[Records from a collection]
************

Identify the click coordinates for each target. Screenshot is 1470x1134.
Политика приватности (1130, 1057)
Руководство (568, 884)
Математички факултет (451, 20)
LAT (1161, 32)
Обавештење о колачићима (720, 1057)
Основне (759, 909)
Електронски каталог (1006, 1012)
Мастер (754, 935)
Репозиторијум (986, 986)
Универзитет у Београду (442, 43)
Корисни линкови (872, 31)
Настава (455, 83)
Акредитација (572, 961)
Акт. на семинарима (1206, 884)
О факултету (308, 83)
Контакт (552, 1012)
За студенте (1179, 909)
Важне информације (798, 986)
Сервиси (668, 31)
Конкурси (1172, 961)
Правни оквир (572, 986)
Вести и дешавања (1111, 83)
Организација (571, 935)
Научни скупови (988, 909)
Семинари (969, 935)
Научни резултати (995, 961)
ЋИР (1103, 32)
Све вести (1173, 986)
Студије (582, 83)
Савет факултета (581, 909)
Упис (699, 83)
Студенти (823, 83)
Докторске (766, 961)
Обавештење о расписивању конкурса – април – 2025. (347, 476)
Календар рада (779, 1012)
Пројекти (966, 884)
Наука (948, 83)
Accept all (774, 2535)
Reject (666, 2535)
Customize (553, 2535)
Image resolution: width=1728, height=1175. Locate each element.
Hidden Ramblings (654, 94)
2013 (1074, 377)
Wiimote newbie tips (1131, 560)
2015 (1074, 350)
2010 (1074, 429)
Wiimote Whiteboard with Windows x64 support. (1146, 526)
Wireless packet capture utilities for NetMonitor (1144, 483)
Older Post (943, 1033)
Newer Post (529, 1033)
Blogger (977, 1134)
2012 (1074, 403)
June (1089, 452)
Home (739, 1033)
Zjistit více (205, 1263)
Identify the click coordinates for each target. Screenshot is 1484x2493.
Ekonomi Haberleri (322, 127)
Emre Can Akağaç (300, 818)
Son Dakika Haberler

************

● GOAL OF THE EXERCISE:
Would you set down, word for word, the lines from the opening of the entries above through the line with "Обавештење о расписивању", both included, and no others?

● RESULT FOR THIS EXERCISE:
Identify the click coordinates for each target. Screenshot is 1470x1134.
Политика приватности (1130, 1057)
Руководство (568, 884)
Математички факултет (451, 20)
LAT (1161, 32)
Обавештење о колачићима (720, 1057)
Основне (759, 909)
Електронски каталог (1006, 1012)
Мастер (754, 935)
Репозиторијум (986, 986)
Универзитет у Београду (442, 43)
Корисни линкови (872, 31)
Настава (455, 83)
Акредитација (572, 961)
Акт. на семинарима (1206, 884)
О факултету (308, 83)
Контакт (552, 1012)
За студенте (1179, 909)
Важне информације (798, 986)
Сервиси (668, 31)
Конкурси (1172, 961)
Правни оквир (572, 986)
Вести и дешавања (1111, 83)
Организација (571, 935)
Научни скупови (988, 909)
Семинари (969, 935)
Научни резултати (995, 961)
ЋИР (1103, 32)
Све вести (1173, 986)
Студије (582, 83)
Савет факултета (581, 909)
Упис (699, 83)
Студенти (823, 83)
Докторске (766, 961)
Обавештење о расписивању конкурса – април – 2025. (347, 476)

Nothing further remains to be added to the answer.